While pilots in many places are taking advantage of the COVID-19 downtime and getting some flying done, the U.K. is strongly suggesting that recreational pilots hang up their headsets until physical distancing measures are relaxed. The government has not prohibited recreational flying but it has suggested that those who don’t fly to provide essential services limit their activity to a few narrowly restricted types of flights and to only fly solo. Flight training, in particular, is frowned upon. The authorities say the rationale is that they don’t want air traffic services to be burdened by handling non-essential flights and they don’t want an accident to divert rescue and medical resources away from the COVID fight.
Under the government guidelines, non-commercial GA flights in everything from balloons to helicopters should be limited to ferry flights for maintenance when the maintenance required can’t be obtained at the aircraft’s base airport, post-maintenance test flights and “engine health flights” that are specifically required by the engine manufacturer. In the absence of the manufacturer’s requirement, operators are being urged to prevent internal corrosion by winterization or inhibition.

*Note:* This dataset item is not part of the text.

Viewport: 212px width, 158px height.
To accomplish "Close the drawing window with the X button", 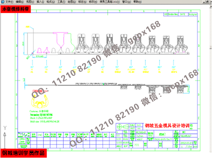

So far, the government says it is satisfied with the response from private pilots and the guidelines will remain as guidelines. “The message we are receiving from the GA community is that they fully appreciate the need for these restrictions, and observing them is being widely encouraged throughout the community,” the government guidance says. “Because the directive to stay at home is being well observed, we do not perceive a need to introduce a specific ban on flying by visual flight rules (VFR) as seen in some European countries.”